Have just read the comments about Sir Paul Chater and it is indeed a great shame this man is not more remembered for the industrial and commercial achievements which have, effectively made Hong Kong what it is today. As you are aware, I was in Hong Kong in May as part of the pilgrimage to commemorate him organised by the Armenian Church of Kolkata, and the amount of local and media interest at the time was great. I really had hoped that the momentum would continue, but alas it seems it has not.

My research into him personally goes on (his business achievements are extremely well documented), and I am continuing to find out new and wonderfully personal things about Sir Paul, that no one has, as yet uncovered. You may recall, that for the pilgrimage I wrote a brief biography on him "A Prominent Armenian from Calcutta and The Grand Old Man of Hong Kong, Sir Catchick Paul Chater", published by the Armenian Church in Kolkata, copies of which were left with the Royal Asiatic Society in Hong Kong.

I have been very lucky to have had the chance to talk and meet with living relatives of Sir Paul, who even now, after the pilgrimage, are willing to share their personal momentos concerning Sir Paul and the family, and I will be getting some documents sent to me in the near future from a branch of the family, and that really makes researching this man exciting.

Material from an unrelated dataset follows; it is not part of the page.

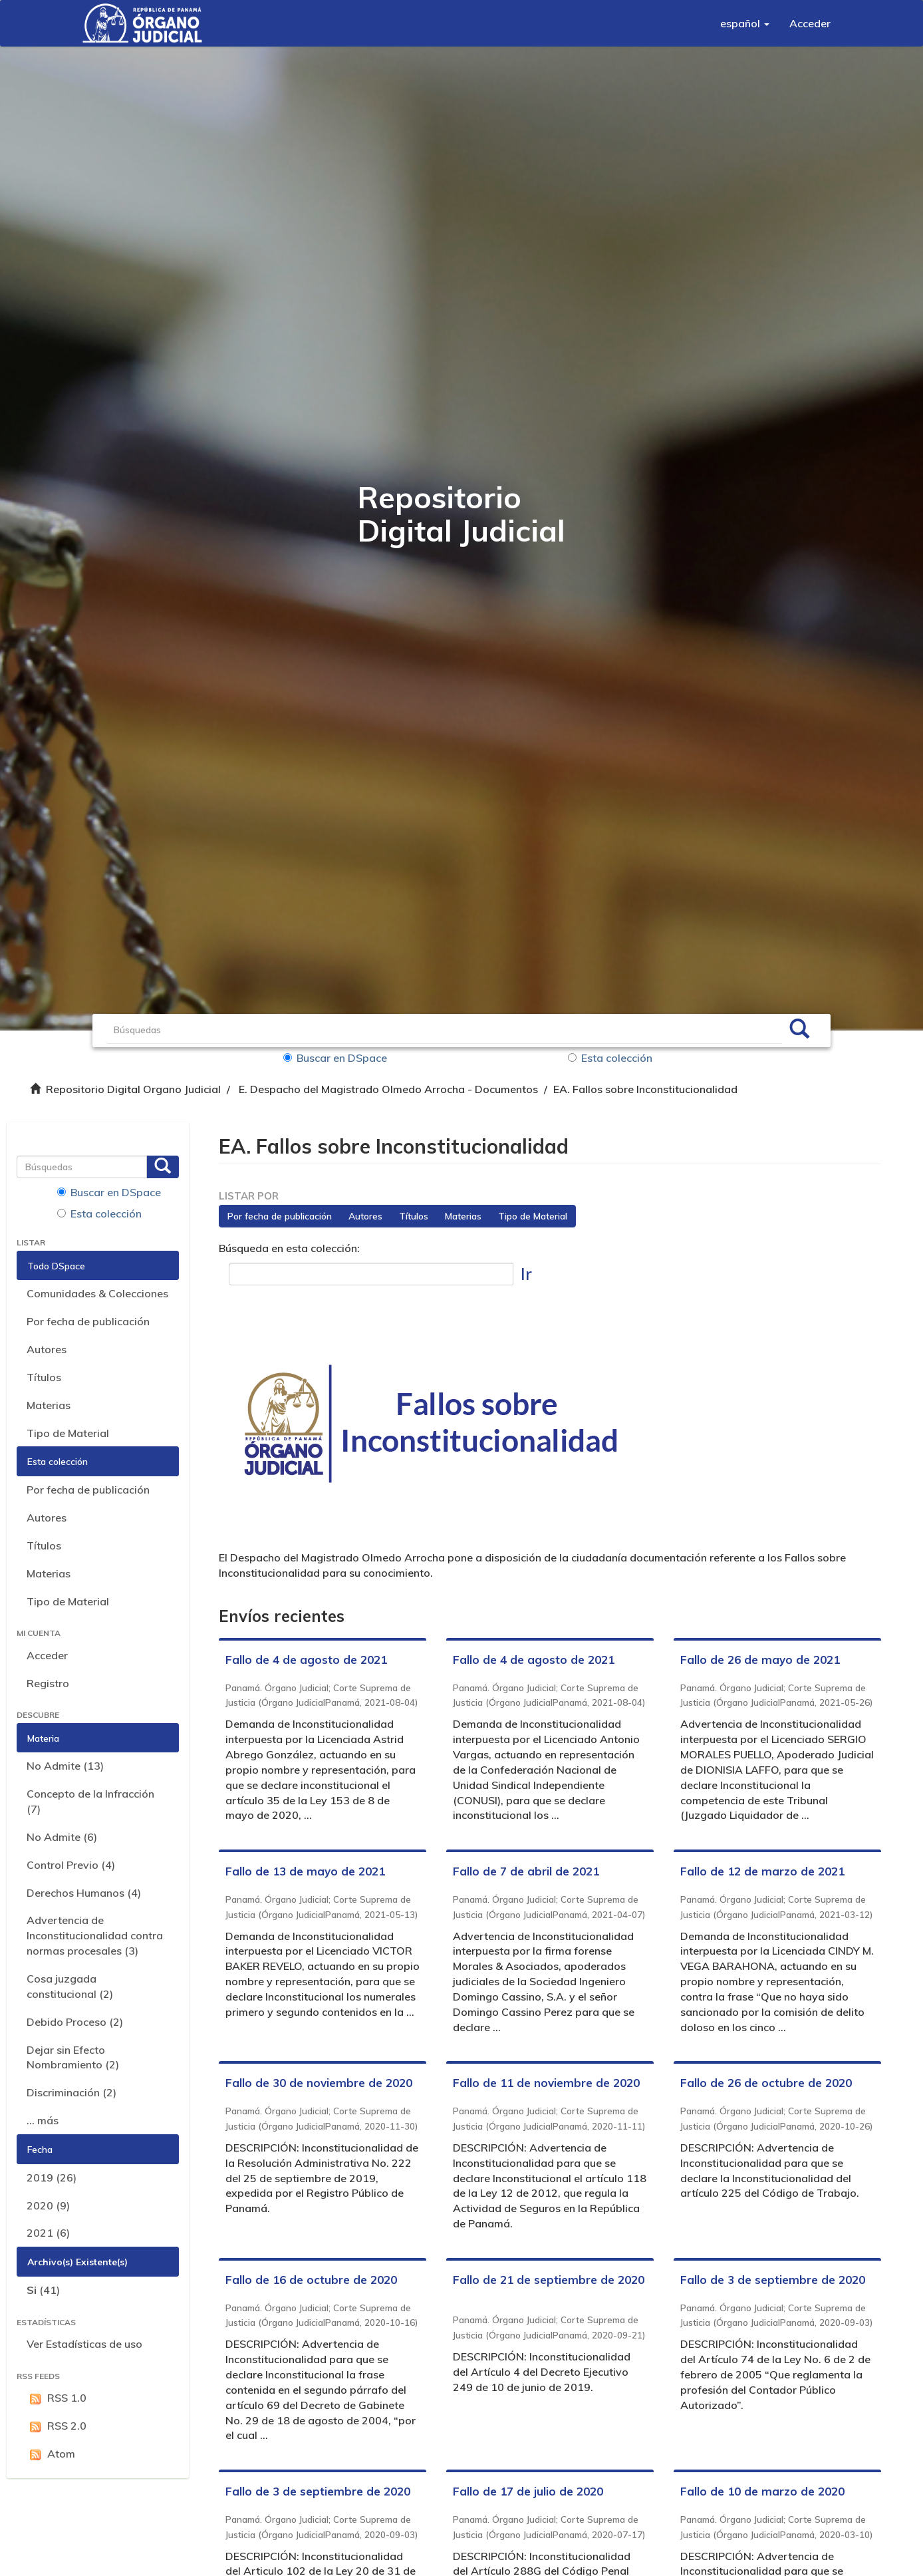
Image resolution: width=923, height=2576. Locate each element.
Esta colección (610, 1057)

With regard to the comments about a film of him - it has already been done - but no, you didn't blink and miss it! As part of the pilgrimage, the Armenian Church also made a biographical film of his life, re-creating his early life, filmed in Kolkata and Hong Kong. It is informative considering it is the first time that anyone has actualy done anthing on him.

Since the book and the film have been made I have found a few more new discoveries on him but do not have the funds to research further or indeed go to print and publish with a new edition. So I am stuck between a rock and a hard place.

The personal tragedy that he suffered as a young child and the anguish he no doubt endured at the loss of both his parents at the age 8 years old has only ever been brushed over with...."he was orphaned at a young age....." but he actually endured so much more and came thru it personally and mentally stronger than many of us would today under the same circumstances.

I have recently found, visited and photographed the grave of one of his sisters who lived and died in London. He was close to all his family and ensured they were all well cared for financially.

And then there is Lady Chater. Little is known about her factually, but speculation and gossip abound on who she was and what she did. I am also currently trying to look into her family and dovetail that with the work I am doing on Sir Paul.

He is always remembered on his birthday at La Martiniere College in Kolkata and of course by his current living relatives.